YOUR INSTRUCTIONS:
Set down, exactly as written, the lines from the line holding "This screenshot has" to the end of the data, inclusive, skipping any pictures.

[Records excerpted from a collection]
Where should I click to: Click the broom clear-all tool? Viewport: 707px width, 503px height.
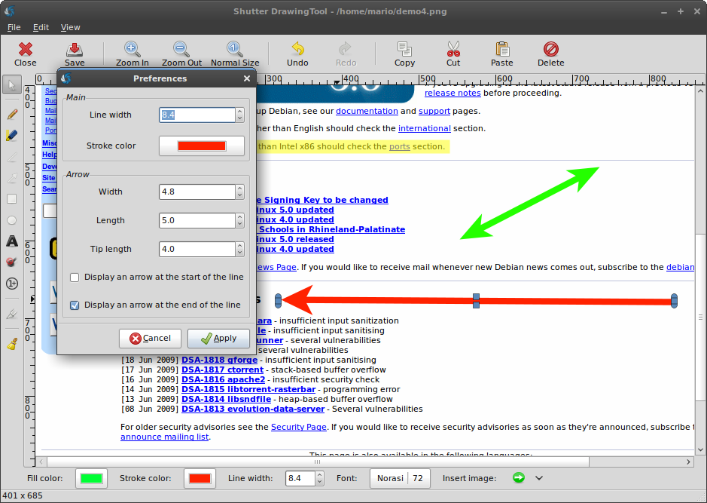[x=12, y=344]
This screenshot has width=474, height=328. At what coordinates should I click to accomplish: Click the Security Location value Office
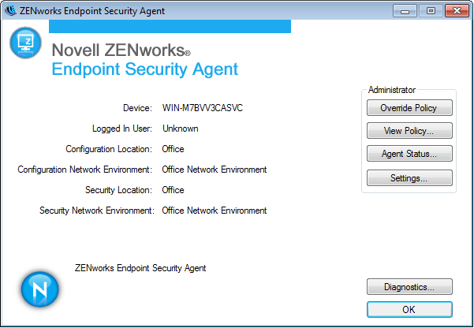(x=173, y=190)
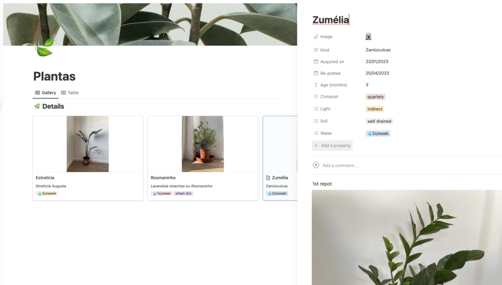Click the calendar icon next to Acquired on

click(x=316, y=62)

TASK ANSWER:
This screenshot has width=474, height=328. At what coordinates should I click to accomplish: Click the Security Location value Office
(x=173, y=190)
Click the calendar icon next to Acquired on

click(x=316, y=62)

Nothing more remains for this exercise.